Martha Nussbaum is the Ernst Freund Distinguished Service Professor in the Law School at the University of Chicago. The following is an address made by her to teachers at the University of Chicago Laboratory Schools, on 4 November 2005.


The arts offer children opportunities for learning through their own creative activity, something that Dewey particularly emphasized. To put on a play about the civil rights movement is to learn about it in a way that is likely to seem more meaningful to a child than the reading of a textbook account. Learning about hardship and discrimination enters the personality at a deeper level. The arts are also crucial sources of both freedom and community.

When people put on a play together, they have to learn to go beyond tradition and authority, if they are going to express themselves well. And the sort of community created by the arts is non-hierarchical, a valuable model of the responsiveness and interactivity that a good democracy will also foster in its political processes.

The arts are great sources of joy, and this joy carries over into the rest of a child’s education. Amita Sen’s book about Tagore as choreographer, aptly entitled Joy in All Work, shows how all the “regular” education in Tagore’s Santiniketan school, which enabled these students to perform very well in standard examinations, was infused with delight because of the way in which it was combined with dance and song. Children do not like to sit still all day, but they also do not know automatically how to express emotion with their bodies in dance. Tagore’s expressive but also disciplined dance regime was an essential source of creativity, thought, and freedom for all pupils, but particularly for women, whose bodies had been taught to be shame-ridden and inexpressive.

There is a further point to be made about what the arts do for the reader or spectator. As Tagore knew, and as radical artists have often emphasized, the arts, by generating pleasure in connection with acts of subversion and cultural criticism, produce an endurable and even attractive dialogue with the prejudices of the past, rather than one fraught with fear and defensiveness.

The great African American artist Ralph Ellison, for example, called his novel Invisible Man “a raft of perception, hope, and entertainment” that could help the American democracy “negotiate the snags and whirlpools” that stand between it and “the democratic idea.” Entertainment is crucial to the ability of the arts to offer perception and hope. At the heart of all three of the Tagorean (and Deweyan) capacities is the idea of freedom: the freedom of the child’s mind to engage critically with tradition; the freedom to imagine citizenship in both national and world terms, and to negotiate multiple allegiances with knowledge and confidence; the freedom to reach out in the imagination, allowing another person’s experience into oneself.
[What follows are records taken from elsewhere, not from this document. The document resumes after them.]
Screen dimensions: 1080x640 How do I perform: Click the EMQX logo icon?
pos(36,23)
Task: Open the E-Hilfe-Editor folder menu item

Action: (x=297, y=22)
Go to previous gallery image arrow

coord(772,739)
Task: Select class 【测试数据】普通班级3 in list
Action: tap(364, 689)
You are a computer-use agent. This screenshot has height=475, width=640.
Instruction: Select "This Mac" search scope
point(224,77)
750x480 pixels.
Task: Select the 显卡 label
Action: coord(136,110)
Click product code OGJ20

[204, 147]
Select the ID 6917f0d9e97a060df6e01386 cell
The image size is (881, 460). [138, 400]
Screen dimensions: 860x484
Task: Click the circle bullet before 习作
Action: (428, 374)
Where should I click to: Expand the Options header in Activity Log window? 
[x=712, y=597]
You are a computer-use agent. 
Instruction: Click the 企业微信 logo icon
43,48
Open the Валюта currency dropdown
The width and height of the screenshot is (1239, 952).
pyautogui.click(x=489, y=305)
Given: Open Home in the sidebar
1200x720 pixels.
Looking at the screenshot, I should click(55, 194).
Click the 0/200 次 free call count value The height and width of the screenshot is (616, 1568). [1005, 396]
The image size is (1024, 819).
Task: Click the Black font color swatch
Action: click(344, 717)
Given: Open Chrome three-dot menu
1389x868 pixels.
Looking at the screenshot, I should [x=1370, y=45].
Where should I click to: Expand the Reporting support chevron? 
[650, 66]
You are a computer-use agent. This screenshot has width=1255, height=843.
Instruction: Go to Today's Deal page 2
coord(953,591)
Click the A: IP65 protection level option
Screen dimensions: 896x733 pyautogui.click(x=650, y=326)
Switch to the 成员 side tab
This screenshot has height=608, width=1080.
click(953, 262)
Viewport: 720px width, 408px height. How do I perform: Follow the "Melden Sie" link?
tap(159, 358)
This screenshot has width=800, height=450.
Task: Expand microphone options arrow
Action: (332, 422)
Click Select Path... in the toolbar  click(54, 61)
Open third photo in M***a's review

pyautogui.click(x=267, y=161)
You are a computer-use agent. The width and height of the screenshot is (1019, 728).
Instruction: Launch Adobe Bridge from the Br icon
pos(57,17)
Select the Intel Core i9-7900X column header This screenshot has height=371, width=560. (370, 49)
Science and technology are important, and nations are surely right to focus on the prosperity that they promise to bring. It would be disastrous, however, if the other parts of a liberal education were short-circuited in the process, producing nations of smart engineers who have little capacity for empathetic imagining and for critical thinking. Such impoverishment of mind would nourish the politics of obtuseness and hatred, all over the world. In the U.S., it would nourish both political detachment and complacency and a tendency to polarization, as people mistrust the ability of reasoned debate to bridge differences.

Progressive education, emphasizing critical thinking and imaginative learning, exacts high financial and humancosts. It requires very individualistic focusing on each child’s experience, and it requires constantly attentive and imaginative pedagogy. But the importance of progressive education for the health of democracy is out of all proportion to these costs.

Moreover, my experience in NGO’s around the world shows me that the imagination is a hardy plant. When it is not killed, it can thrive in many places, without a lot of fancy equipment, as it thrives in so many utterly impoverished NGO programs I’ve observed. If NGO’s that have no equipment and no money, only heart and mind and a few slates,can accomplish so much, there is no excuse for the public and private schools of this wealthy nation to lag behind.